Road to recovery
Pakistan has set a new export record in 2010-2011 by attaining a figure of $24.827 billion according to the Federal Bureau of Statistics. This amounts to a 28.7 percent increase compared to $19.29 billion recorded in the last financial year. This robust growth in exports and stable exchange rate is also backed by a phenomenal increase in foreign remittances. Furthermore, despite the economic downturn in Europe and the US, Pakistan is on course to deliver an even higher export performance in the next fiscal year.
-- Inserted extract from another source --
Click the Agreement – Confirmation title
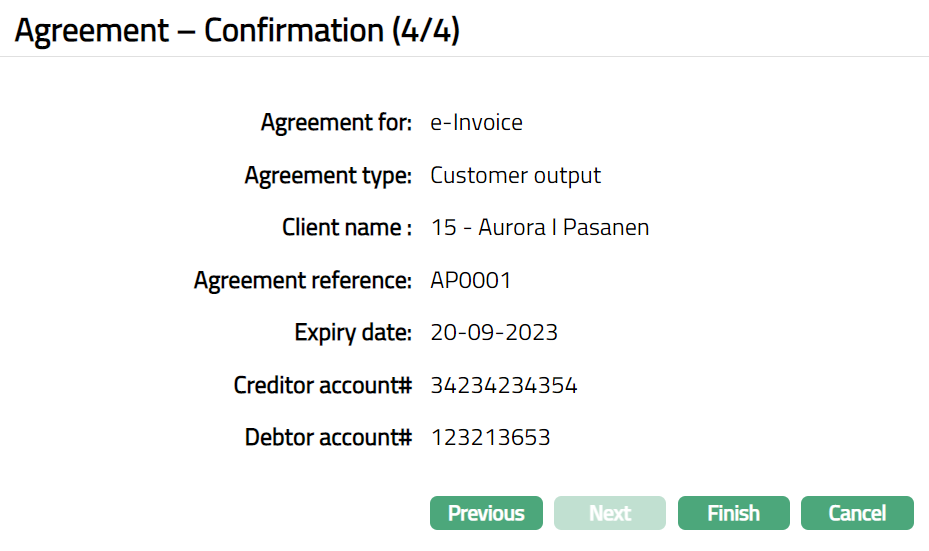This screenshot has height=551, width=929. click(198, 31)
In terms of the improving textile exports performance, the main reason is the increasing price of textile products in the international market and the increasing international competitiveness of local textile products. An analysis of Pakistan’s highest top 10 export value products during July 2010 to April 2011 shows that the main driver of this impressive export record was the textile sector which earned nearly $11.18 billion, showing 32.37 percent growth. The agriculture and food sector exported produce worth $1.7 billion with a growth of almost 91.19 percent as compared to the corresponding period in the last financial year. Minerals and metals, engineering goods and leather products registered a growth of 32.92 percent, 16.98 percent, and 25.95 percent, respectively. Other important export items included bedwear, readymade garments, rice, petroleum products, raw cotton and towels. However, it is feared that the country may not be able to maintain the current pace in export growth in financial year 2012 as the price of cotton has started declining in the international market which could adversely affect textile products.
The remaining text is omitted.